General Shaw (1997) indicates four great principles that are hallmarks of evangelicalism: they include insistence on biblical authority, personal emphasis in regard to conversion, recognition of the need for social service and social action, and a firm focus of the work of Jesus Christ on the cross (p. 45). 
Salvationism is deeply influenced by the works of Dr. Francis Schaeffer, in that the Salvation Army rejects a liberal, or low view of scripture (Shaw, 1997, p. 25).  Instead, the Salvation Army affirms the highest view of scripture as the inerrant word of God.  Indeed, the Salvation Army also rejects the relativism of the modern age, which has made for moral chaos and the loss of truth as a concept (Shaw, 1997, p. 44).  The Salvation Army affirms objective moral values, the fact that Christianity is a comprehensive worldview, and the fact of the necessity for modern believers to be vocal on important social and political issues of the day (Shaw, 1997).
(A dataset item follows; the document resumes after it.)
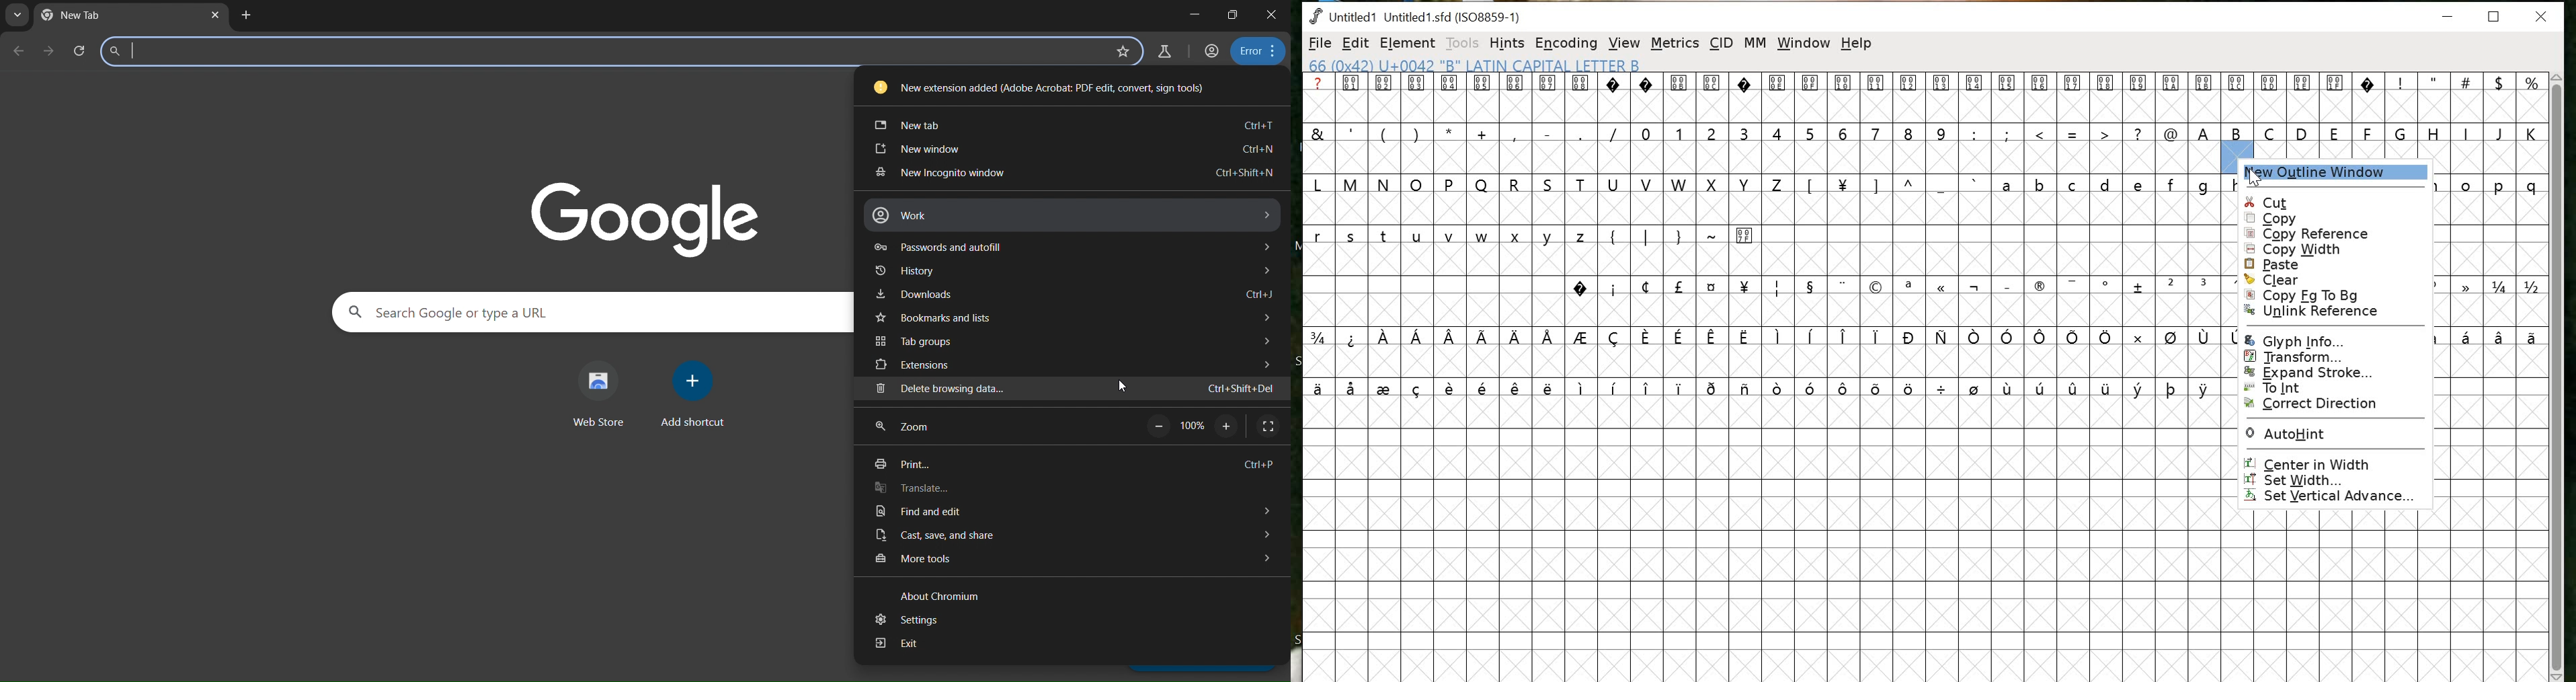 This screenshot has height=700, width=2576. I want to click on Untitled1 Untitled 1.sfd (1IS08859-1), so click(1414, 15).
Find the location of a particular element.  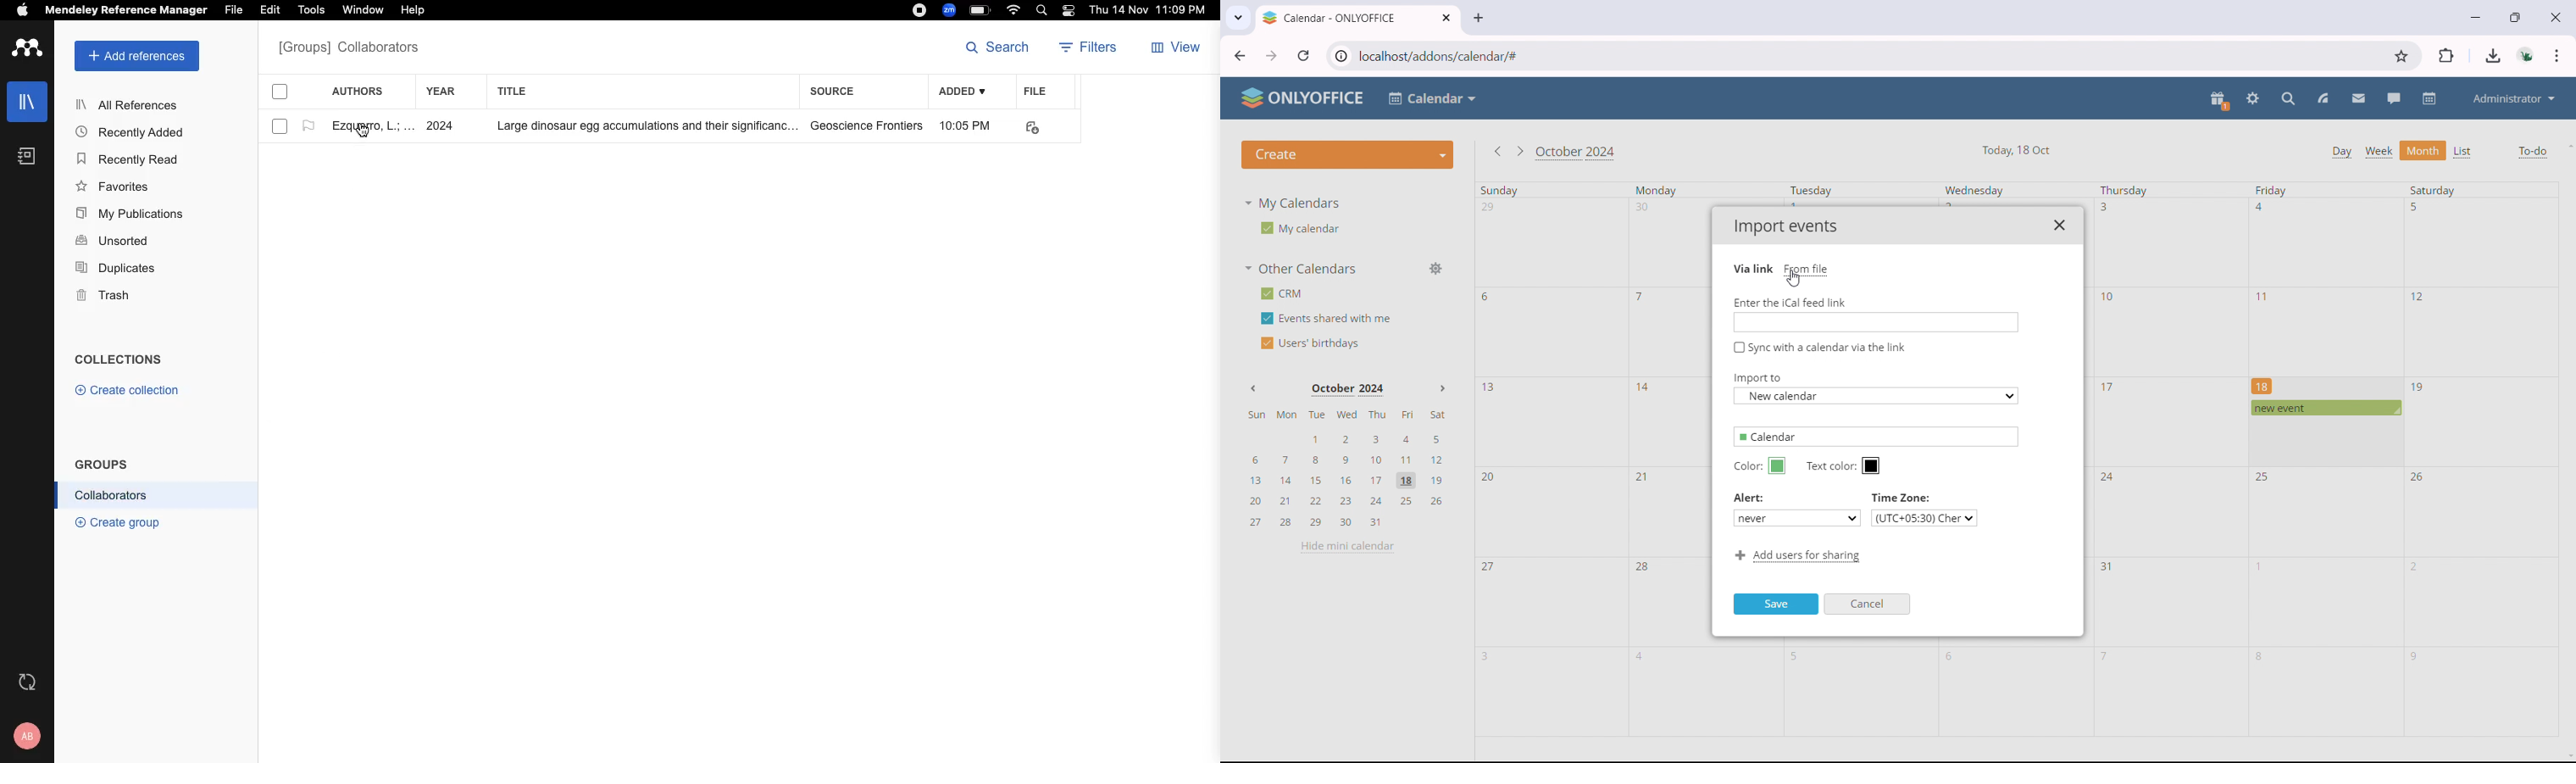

Collaborators is located at coordinates (112, 495).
The Salvation Army as a Christian movement focused on a dual mission of preaching the gospel and meeting needs, is in fact a protestant evangelical church movement.  The Salvation Army is a church, given the very nature of the army as a body of officers and soldiers who regularly worship God.  The Salvation Army is protestant in that the basic precepts of protestant theology and worship are met in the activities of the army.  And the Salvation Army is evangelical in that the army holds the highest view of scripture, propagates the need for a personal relationship with Jesus, and firmly emphasizes social service work and social action.  Or as Shaw (1997) said in his book, quoting cardinal archbishop Law of Boston, “The Salvation Army is an authentic expression of classical Christianity” (p. 5).


Clifton, Shaw. Who Are These Salvationists?. 1st ed. Alexandria, VA: Crest Books, 1999. Print.
Gariepy, H. (2009). Christianity in Action (1st ed.). Grand Rapids, MI: Eerdmans.
NIV Bible. 1st ed. London: Hodder & Stoughton Ltd, 2007.             Print.